We must preface the following column with this admission: We love Draymond Green. We’ve loved him since his rookie year, back when he symbolically punked Jeremy Tyler, back when he was a chubby tweener forward with no role artfully dropping in the game-winning layup against LeBron James and the mighty Heat and having absolutely no fear of the moment. Green is part of the Family. He is a Bay Area paisan for life. When grouchy pundits or other fan bases — most of whom would move Heaven and Earth (or perhaps now, in his years of dotage, just Earth and a cache of second-rounders) to acquire him — clown on him, underrate him, demean him, we fire back instinctively. Because we have seen with our own human eyeballs that without Green, there are four fewer championship banners drooping in the rafters. Simple as that.
But after another Green suspension — this one for five games after a ridiculously expeditious headlock on Rudy Gobert — we have to ask: My man, with love, is it possible to perhaps … do less? At this point in your career, for just a few months of this year, let’s say until hopefully June, would it be such a Sisyphean ordeal to pull your head out of your ass?

▶ [Instructions to follow] Revise the column on Draymond Green, starting at "But after another" and ending at "of your ass?", with "headlock" swapped for "chokehold". The listing that comes next plays no part here.

▶ [Items]
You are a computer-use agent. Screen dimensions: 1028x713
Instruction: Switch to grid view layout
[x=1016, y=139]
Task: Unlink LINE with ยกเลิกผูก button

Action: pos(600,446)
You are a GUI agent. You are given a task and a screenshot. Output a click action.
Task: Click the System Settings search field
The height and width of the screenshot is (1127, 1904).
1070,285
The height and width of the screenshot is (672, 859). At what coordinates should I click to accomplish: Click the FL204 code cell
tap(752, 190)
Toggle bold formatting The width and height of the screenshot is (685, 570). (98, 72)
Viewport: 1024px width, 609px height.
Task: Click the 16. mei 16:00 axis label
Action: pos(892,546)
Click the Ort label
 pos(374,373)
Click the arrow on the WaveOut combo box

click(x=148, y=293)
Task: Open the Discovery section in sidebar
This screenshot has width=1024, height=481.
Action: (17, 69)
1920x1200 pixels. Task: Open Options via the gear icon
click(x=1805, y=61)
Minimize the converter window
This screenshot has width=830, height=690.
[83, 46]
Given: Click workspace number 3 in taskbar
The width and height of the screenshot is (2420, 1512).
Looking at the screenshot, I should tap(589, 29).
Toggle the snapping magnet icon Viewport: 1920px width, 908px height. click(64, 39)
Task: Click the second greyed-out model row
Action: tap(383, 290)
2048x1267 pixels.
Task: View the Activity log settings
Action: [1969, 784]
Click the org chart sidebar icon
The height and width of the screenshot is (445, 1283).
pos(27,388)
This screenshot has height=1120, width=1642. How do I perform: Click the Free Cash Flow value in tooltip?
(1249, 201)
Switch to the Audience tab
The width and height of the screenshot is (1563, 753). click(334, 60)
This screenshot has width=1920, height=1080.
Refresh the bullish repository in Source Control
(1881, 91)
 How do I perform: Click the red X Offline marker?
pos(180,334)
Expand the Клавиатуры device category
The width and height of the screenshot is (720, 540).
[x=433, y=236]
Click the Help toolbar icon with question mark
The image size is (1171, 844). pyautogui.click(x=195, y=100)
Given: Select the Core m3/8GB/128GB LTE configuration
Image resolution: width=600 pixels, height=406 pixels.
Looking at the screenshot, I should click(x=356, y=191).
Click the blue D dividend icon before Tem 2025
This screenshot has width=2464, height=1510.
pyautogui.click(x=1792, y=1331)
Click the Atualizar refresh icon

▶ [Task solution]
But after another Green suspension — this one for five games after a ridiculously expeditious chokehold on Rudy Gobert — we have to ask: My man, with love, is it possible to perhaps … do less? At this point in your career, for just a few months of this year, let’s say until hopefully June, would it be such a Sisyphean ordeal to pull your head out of your ass?